Problem description: Output all entries precisely and leave out the pictures.

[Pixel coordinate grounding data]
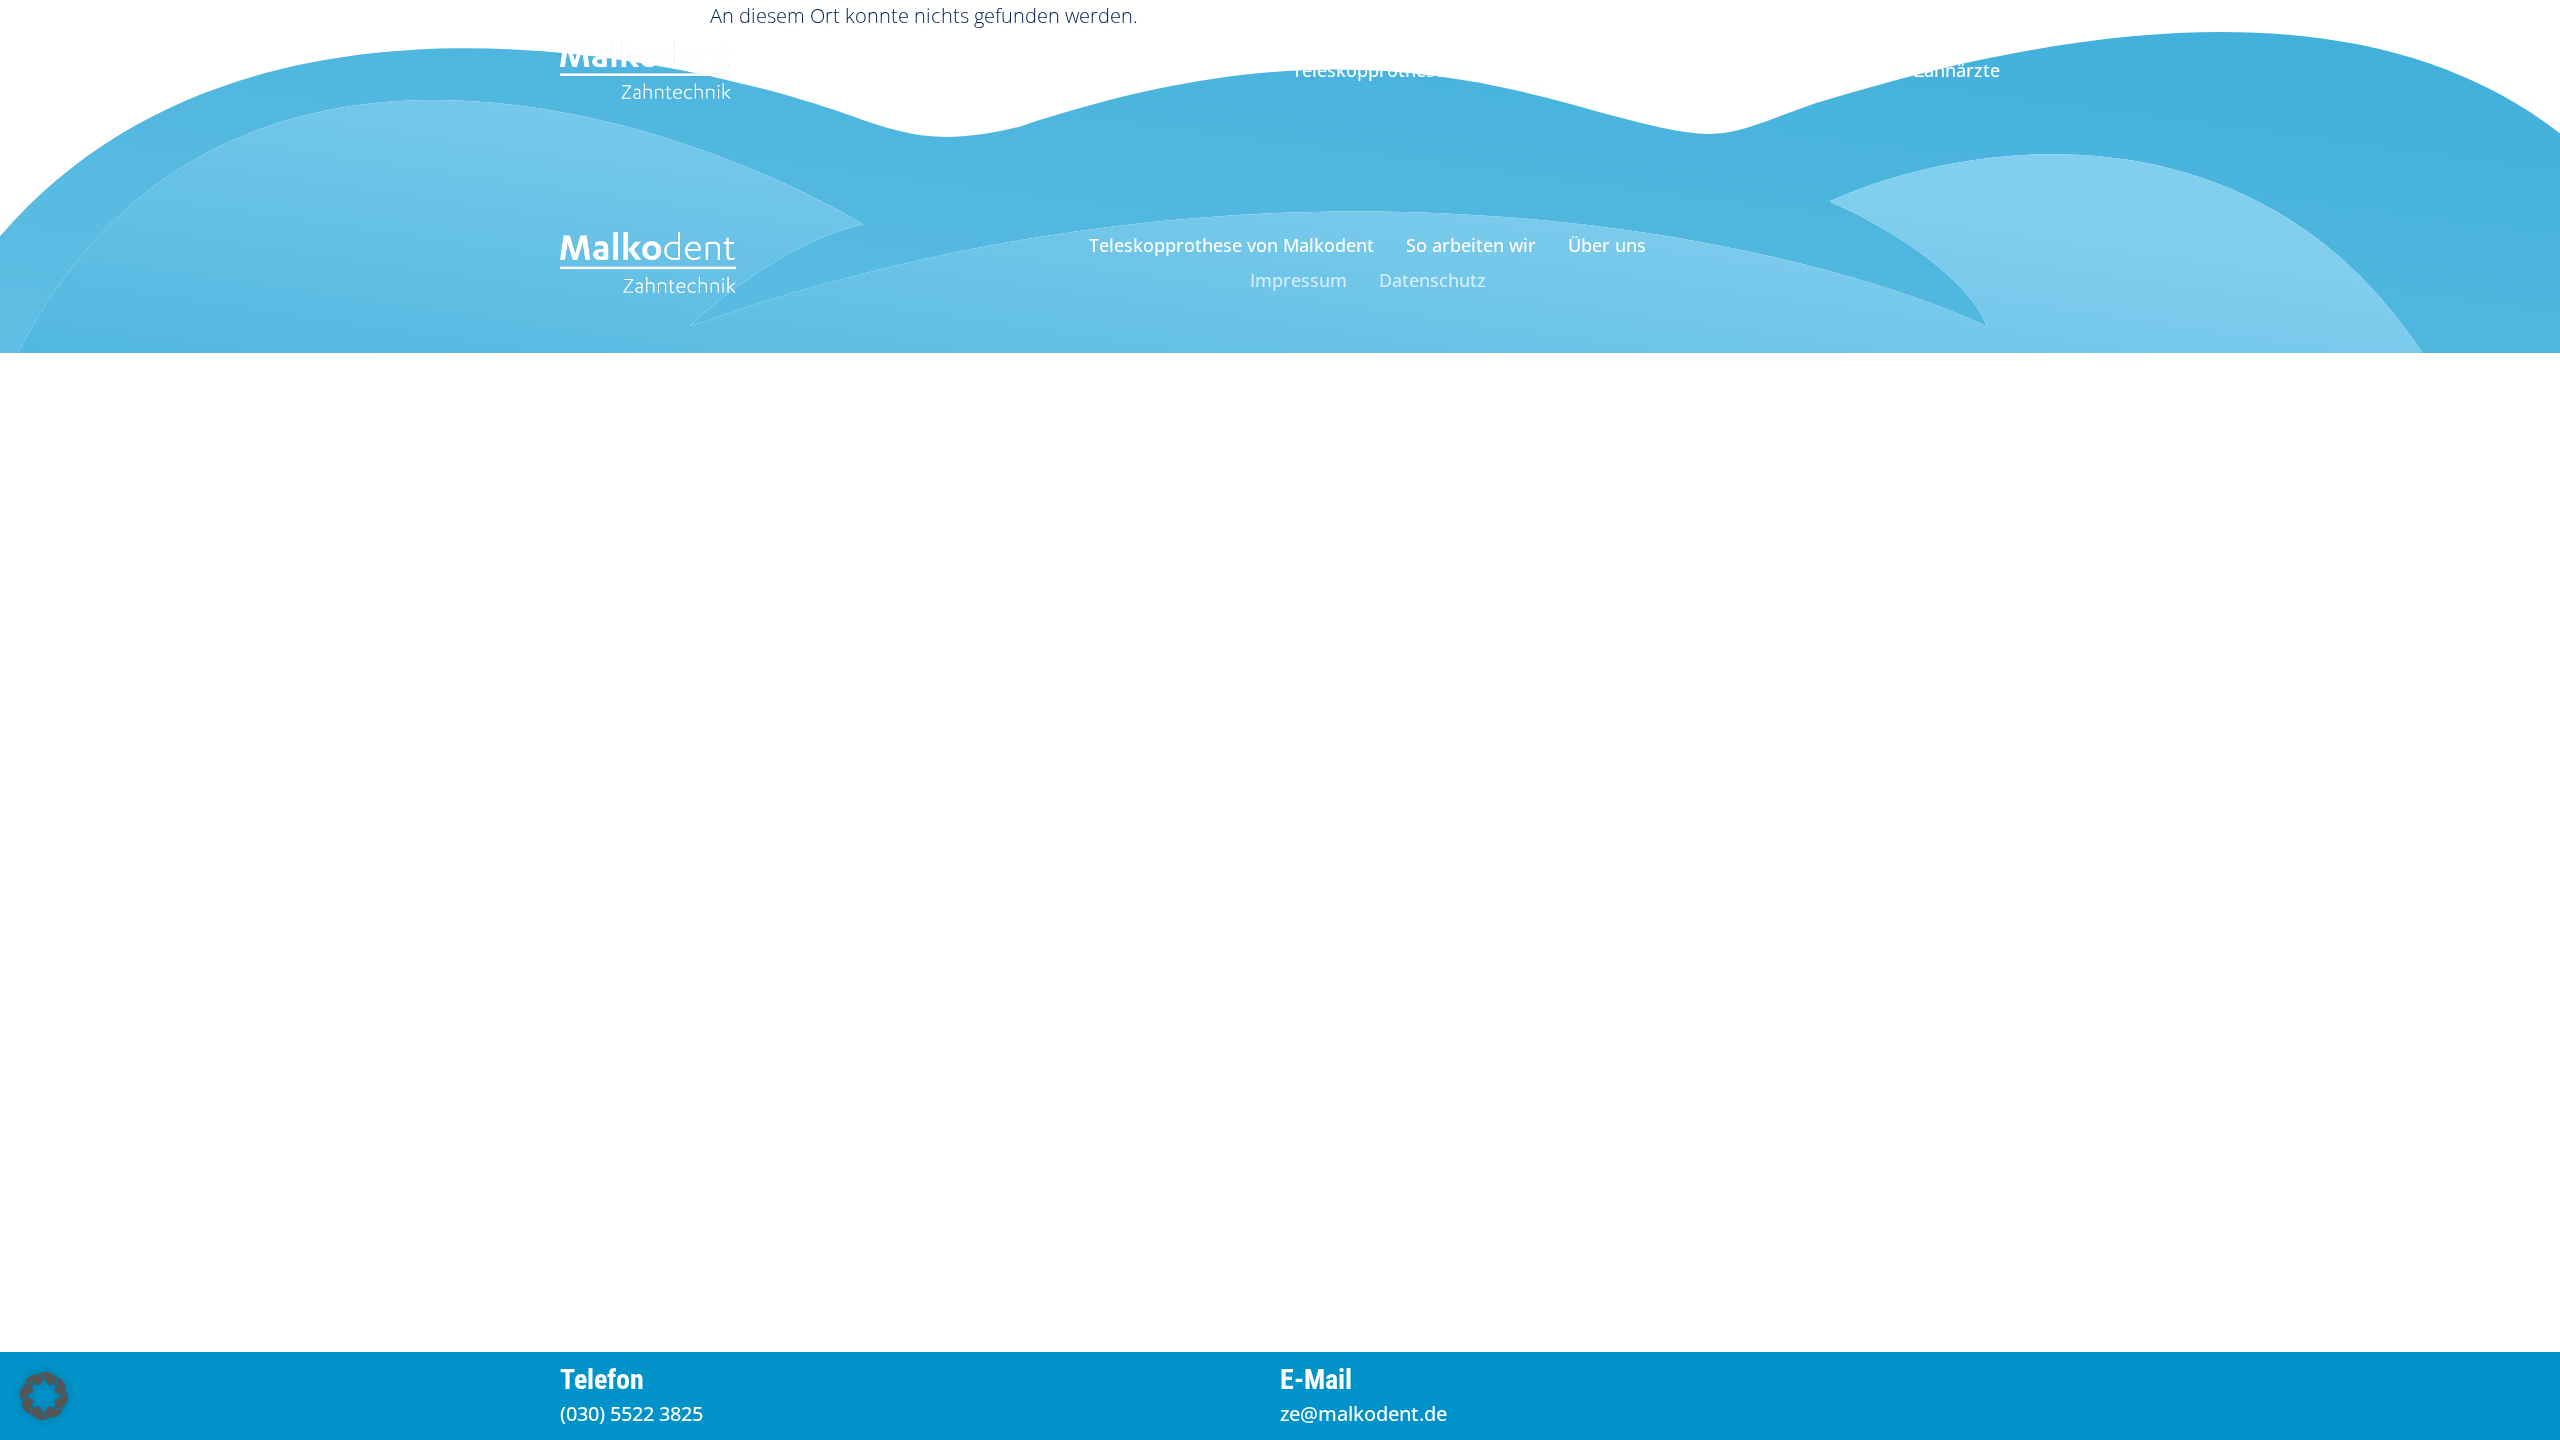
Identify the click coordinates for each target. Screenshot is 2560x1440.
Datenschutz (1432, 280)
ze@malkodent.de (1363, 1413)
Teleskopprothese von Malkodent (1434, 70)
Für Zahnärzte (1940, 70)
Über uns (1810, 70)
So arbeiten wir (1674, 70)
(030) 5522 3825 (631, 1413)
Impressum (1298, 280)
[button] (44, 1396)
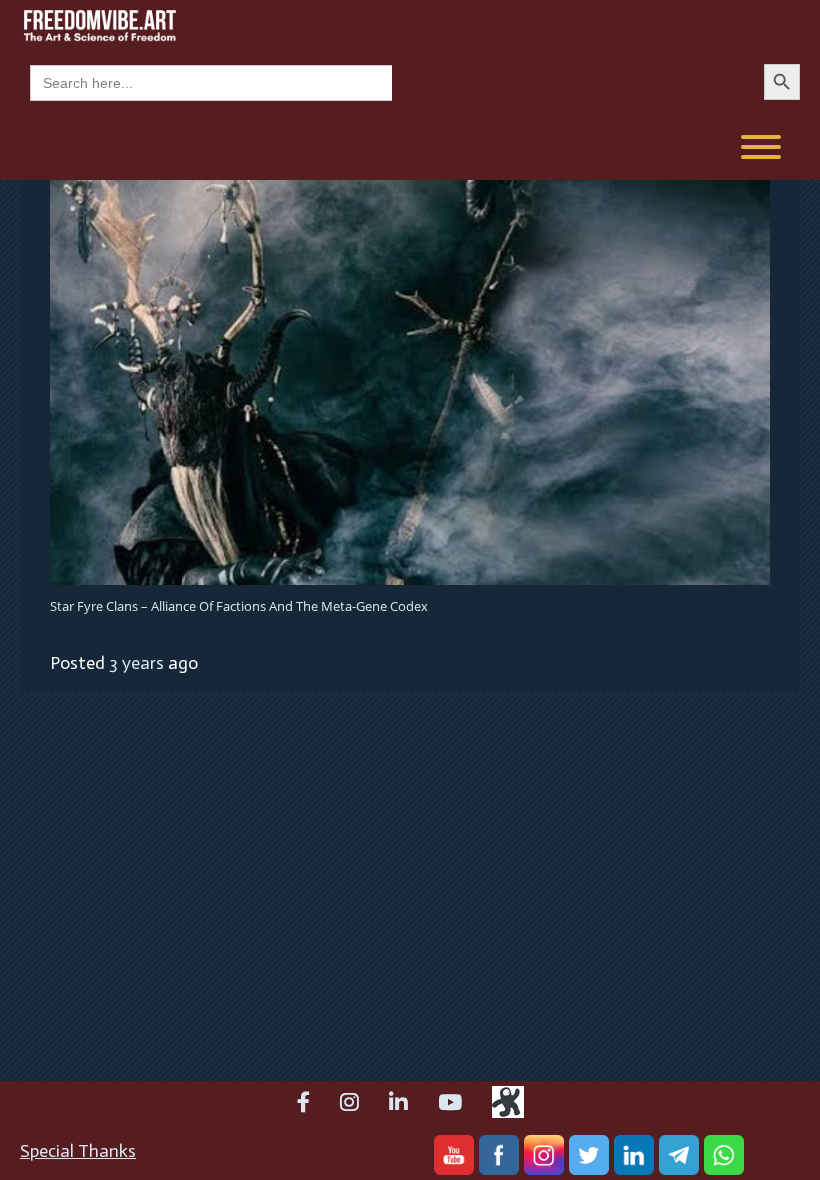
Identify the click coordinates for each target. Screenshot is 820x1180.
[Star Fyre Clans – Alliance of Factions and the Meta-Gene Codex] (410, 381)
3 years (136, 663)
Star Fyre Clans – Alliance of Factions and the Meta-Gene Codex (239, 606)
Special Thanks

Result of the exercise:
Identify the click coordinates for each target. Screenshot is 2560x1440.
Datenschutz (1432, 280)
ze@malkodent.de (1363, 1413)
Teleskopprothese von Malkodent (1434, 70)
Für Zahnärzte (1940, 70)
Über uns (1810, 70)
So arbeiten wir (1674, 70)
(030) 5522 3825 (631, 1413)
Impressum (1298, 280)
[button] (44, 1396)
Identify the click coordinates for each target. Screenshot is 820x1180.
[Star Fyre Clans – Alliance of Factions and the Meta-Gene Codex] (410, 381)
3 years (136, 663)
Star Fyre Clans – Alliance of Factions and the Meta-Gene Codex (239, 606)
Special Thanks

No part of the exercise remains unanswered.